You should read/revisit the first two books before reading this one. And when you're done with this one, you may just want to read all three again, because it's not clear exactly what's going on in much of the story, until you get to the end. Then, it makes sense. You'll realize who "the real Doug" is.
7 of 9 people found the following review helpful
Unbelievably disappointing ending. 24 Sept. 2014
By X. Paloverde - Published on Amazon.com
Format: Hardcover Verified Purchase
Spoiler Alert--Don't read if you don't want to know more about the ending!

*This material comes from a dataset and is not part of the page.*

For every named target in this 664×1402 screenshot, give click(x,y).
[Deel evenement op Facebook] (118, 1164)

Like the rest of the trilogy, it's great .... until the last two pages. The ending was stunningly weak. I"m just blown away by how ordinary and banal it was, and deeply disappointed. The completely ordinary revelation (of 'what really happened') was way too mild and unimportant to counterbalance the darkness and twisted imagery of the rest of the tale. It was totally unbelievable that our protagonist would have been so disturbed and filled with apparently life-changing guilt over what turns out to be an almost completely innocuous failure. I was so stunned by the banal ending I kept searching the back page, certain that it was a 'false' ending and that Burns had decided to continue the story in a fourth book. Apparently not. He really did, for whatever inexplicable reason, put an amazingly banal ending onto this incredibly dark trilogy. I'm so upset I feel like writing Charles Burns to complain. I don't think it's just me as three others I discussed this with felt exactly the same way. Still, it's worth buying, because it's wonderful--up to the end.
2 of 2 people found the following review helpful
Sugar Skull 5 Jan. 2015
By TorridlyBoredShopper - Published on Amazon.com
Format: Hardcover
Charles Burns has always been two things to me. First, he has always been interesting, keeping me on the hook with writing that entertains and sometimes challenges, accenting sometimes-complicated storylines with amazingly stylized artwork and complex characterizations. Take Black Hole, arguably his best (and at least his most well-known) work, for example. In it, Burns takes a look at STDs and the awkwardness of being young, transforming what could be likened to a public safety announcement in many ways and making it into something tragically amazing. Second, Burns has always been less-than-prompt and always keeps you waiting - and waiting - and waiting. I recall when Black Hole was coming out in comic form and how some issues would be delayed for almost a year. This trilogy has been something like that, with dates being delayed and keeping readers on the hook for a long time.

So, was it worth it?
I resoundingly thought so.

With Sugar Skull and this story as a whole, I was not sure how things would turn out and ultimately did not know what I wanted to happen. I tried to avoid anyone talking about it because the other books left me actually looking forward to this, and I was glad I did because spoiler reviews seem to shortchange the experience. Throughout this series, Burns does a nice job making me feel sorry for someone I normally would not, transforming what was ultimately a Hipster's lifestyle into something interesting. He does it with little things like the photographs and his musical additions, through the more outlandish "dream" sequences, through snippets of a relationship, and by adding specific moods. I always liked that about Burns; he can take something minimal and make you examine it until you feel. I also liked that he took the main character and made things about him questionable - for the longest time I wanted to see him as a victim but life is much more complex than that. That is vague, too, I know, I just do not want to ruin anything.

If you have not read the first two books, do NOT read these out-of-order. They are smaller books you will complete quickly enough, books I was honestly surprised to see in hardback form, and ones I have returned to more than a few times. Even if you have them, reread the series before Sugar Skulls.